The health checkup requirement of the transfer can also lead to higher human capital and increased productivity. Being healthy means that kids don’t have to miss as much school and will be able to learn more. Regular health checkups can also help to identify and correct health issues that might otherwise become major problems later on in their lives, limiting their future productivity. Studies of the Bolsa Familia program have shown that most of the transfer is used to purchase food, clothing, and school supplies for the children.[6] The nutritional component of food consists of quality and quantity, and malnutrition is linked to higher rates of mortality and stunting. The transfer would effectively relax the budget constraint. This could help families satisfy their nutritional needs while also allowing them to re-optimize and select foods with greater variety and nutritional content, which should have positive effects on welfare.

The current sociopolitical climate in Brazil is certainly less than optimal, and it is absolutely terrible that so many more people, including many children, are going to be pushed into poverty as a result of this recession. The Bolsa Familia program will be vital not only in the current alleviation of poverty, but also for sustained reduction of poverty. The investments the program makes in children will help to improve the health and welfare of poor children, while also allowing them to increase their human capital. According to the Solow model augmented with human capital, this should lead to higher growth rates, which should help Brazil to escape their recession. The increase in human capital should also help poor children to escape generational poverty, which will lead to a reduction in inequality. The Bolsa Familia program is important not only for improving the lives of the poor, but also for moving Brazil as a whole towards a better socioeconomic climate.

[1] https://blog.oup.com/2016/08/10-facts-economy-brazil/

[2] http://databank.worldbank.org/data/reports.aspx?source=poverty-and-equity-database

[3]http://web.worldbank.org/WBSITE/EXTERNAL/NEWS/0,,contentMDK:21447054~pagePK:64257043~piPK:437376~theSitePK:4607,00.html

[4] http://eml.berkeley.edu/~dromer/papers/MRW_QJE1992.pdf

[5] https://www.brookings.edu/blog/up-front/2012/09/17/education-is-the-key-to-better-jobs/

[6]http://web.worldbank.org/WBSITE/EXTERNAL/NEWS/0,,contentMDK:21447054~pagePK:64257043~piPK:437376~theSitePK:4607,00.html

 

The two articles I analyzed are as follows:

Economic Crisis to Push 3.6 Million Brazilians Into Poverty

Forty Percent of Children Under 14 Live in Poverty in Brazil

 

One thought on “The Bolsa Familia Welfare Program in Brazil and its Impact on Poverty and Inequality”

  1. Cash transfers could be ineffective because of poor targeting, but Bolsa Familia is doing it right!
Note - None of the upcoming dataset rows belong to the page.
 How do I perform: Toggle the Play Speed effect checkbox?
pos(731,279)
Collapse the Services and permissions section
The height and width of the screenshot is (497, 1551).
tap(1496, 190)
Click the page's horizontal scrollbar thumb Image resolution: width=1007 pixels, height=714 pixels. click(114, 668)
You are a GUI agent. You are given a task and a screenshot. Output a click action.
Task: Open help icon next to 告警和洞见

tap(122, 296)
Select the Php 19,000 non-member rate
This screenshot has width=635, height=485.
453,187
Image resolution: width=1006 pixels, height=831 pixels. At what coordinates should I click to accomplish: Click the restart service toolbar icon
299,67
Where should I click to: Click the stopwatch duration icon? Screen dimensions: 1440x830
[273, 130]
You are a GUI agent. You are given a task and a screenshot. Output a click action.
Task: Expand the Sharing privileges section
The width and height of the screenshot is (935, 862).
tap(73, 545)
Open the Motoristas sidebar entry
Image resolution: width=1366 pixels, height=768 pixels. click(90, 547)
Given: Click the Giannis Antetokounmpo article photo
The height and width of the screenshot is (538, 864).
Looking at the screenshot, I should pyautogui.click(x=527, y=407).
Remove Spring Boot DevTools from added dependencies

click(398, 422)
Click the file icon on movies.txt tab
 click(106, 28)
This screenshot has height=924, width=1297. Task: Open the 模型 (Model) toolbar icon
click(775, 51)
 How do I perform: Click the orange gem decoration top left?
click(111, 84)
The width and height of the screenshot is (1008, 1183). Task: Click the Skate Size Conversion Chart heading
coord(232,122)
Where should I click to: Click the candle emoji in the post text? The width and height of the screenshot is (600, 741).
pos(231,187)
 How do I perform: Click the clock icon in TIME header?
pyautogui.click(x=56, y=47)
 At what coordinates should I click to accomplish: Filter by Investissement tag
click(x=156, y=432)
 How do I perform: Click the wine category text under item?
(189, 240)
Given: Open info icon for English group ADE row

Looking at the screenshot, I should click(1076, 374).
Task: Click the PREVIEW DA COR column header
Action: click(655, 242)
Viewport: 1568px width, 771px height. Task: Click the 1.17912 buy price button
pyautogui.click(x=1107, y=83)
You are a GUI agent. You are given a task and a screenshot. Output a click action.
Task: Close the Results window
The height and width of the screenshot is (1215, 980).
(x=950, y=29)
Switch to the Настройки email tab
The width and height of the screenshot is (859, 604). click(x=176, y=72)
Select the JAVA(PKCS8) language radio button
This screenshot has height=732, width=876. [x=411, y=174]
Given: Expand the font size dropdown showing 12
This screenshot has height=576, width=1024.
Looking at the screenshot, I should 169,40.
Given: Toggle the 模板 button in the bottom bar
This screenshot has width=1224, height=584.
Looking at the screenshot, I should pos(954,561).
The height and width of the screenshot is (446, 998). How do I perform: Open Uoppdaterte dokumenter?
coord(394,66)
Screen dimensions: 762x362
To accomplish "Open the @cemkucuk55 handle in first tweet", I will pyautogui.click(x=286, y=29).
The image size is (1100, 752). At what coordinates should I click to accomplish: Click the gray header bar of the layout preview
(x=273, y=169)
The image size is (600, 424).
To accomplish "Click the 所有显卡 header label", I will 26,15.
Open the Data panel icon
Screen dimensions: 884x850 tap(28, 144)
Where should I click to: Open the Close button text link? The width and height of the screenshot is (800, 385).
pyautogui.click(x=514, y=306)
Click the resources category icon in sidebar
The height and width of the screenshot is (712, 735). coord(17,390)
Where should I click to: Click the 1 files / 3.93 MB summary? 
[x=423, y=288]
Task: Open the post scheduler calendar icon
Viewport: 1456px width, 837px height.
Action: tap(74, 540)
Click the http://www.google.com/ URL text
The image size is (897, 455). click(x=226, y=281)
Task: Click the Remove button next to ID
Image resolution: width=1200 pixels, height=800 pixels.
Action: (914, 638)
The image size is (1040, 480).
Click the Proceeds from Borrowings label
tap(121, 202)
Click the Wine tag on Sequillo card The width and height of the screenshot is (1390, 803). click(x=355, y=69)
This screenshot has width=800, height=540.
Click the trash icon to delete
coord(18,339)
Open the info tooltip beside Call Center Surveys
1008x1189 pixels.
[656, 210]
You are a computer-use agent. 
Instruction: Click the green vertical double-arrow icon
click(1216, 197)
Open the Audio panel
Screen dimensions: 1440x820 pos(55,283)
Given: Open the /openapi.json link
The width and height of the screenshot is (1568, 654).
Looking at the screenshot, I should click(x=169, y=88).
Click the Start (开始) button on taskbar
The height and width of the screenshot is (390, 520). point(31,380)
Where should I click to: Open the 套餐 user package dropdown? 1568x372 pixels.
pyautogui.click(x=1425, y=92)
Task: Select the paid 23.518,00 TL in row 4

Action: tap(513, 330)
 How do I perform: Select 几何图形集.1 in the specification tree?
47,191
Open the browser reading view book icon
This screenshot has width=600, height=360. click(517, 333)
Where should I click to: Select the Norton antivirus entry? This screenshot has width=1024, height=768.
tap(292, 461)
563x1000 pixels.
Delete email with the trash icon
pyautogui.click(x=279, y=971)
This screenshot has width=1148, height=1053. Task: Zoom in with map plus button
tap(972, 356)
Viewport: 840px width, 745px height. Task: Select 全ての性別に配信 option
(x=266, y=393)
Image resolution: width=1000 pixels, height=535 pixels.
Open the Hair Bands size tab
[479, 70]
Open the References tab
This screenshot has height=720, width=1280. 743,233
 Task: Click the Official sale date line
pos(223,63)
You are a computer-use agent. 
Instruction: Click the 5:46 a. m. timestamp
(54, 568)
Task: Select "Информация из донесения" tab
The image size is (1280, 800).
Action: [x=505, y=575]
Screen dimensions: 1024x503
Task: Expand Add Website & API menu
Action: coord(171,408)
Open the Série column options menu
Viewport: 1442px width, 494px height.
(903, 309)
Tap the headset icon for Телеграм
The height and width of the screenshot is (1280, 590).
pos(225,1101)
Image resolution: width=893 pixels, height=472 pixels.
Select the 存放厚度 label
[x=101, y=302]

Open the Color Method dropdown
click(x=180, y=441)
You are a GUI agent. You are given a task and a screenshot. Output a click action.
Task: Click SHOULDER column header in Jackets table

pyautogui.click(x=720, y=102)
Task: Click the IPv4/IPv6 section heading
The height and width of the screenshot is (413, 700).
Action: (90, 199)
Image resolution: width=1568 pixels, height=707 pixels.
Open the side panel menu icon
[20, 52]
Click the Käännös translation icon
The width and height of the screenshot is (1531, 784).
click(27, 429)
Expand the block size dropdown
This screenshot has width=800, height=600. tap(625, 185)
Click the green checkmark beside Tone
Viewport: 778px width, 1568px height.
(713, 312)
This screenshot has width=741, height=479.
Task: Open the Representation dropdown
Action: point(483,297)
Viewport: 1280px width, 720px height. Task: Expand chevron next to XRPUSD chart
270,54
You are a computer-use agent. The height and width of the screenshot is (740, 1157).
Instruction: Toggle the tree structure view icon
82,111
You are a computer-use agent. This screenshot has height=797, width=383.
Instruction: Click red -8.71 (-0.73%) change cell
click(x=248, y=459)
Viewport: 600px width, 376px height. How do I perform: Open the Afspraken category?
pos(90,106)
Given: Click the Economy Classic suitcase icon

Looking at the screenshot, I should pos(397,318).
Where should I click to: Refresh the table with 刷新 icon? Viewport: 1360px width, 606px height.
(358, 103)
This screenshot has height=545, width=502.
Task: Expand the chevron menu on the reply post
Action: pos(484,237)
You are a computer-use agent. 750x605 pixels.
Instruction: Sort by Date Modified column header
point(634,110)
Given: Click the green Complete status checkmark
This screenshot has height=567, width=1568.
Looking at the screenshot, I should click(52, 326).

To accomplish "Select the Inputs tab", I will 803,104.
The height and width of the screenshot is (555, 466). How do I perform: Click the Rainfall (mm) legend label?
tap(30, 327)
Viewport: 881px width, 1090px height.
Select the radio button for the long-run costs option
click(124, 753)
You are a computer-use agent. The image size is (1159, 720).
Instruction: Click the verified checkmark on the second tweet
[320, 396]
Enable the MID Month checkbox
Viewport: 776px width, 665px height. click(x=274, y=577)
In areas where jobs are scarce and family income is low, these transfers smooth consumption greatly. I thought your note on time inconsistent preferences was important because trying to find work sometimes is more important to the welfare of the family than education. With this transfer conditional on going to school, this alleviates some of the concern. Those who would rather work can now attend school knowing that they will receive the money from the program.

    It is a win-win for everyone; the transfers will smooth consumption for low income families while improving the overall economy of Brazil.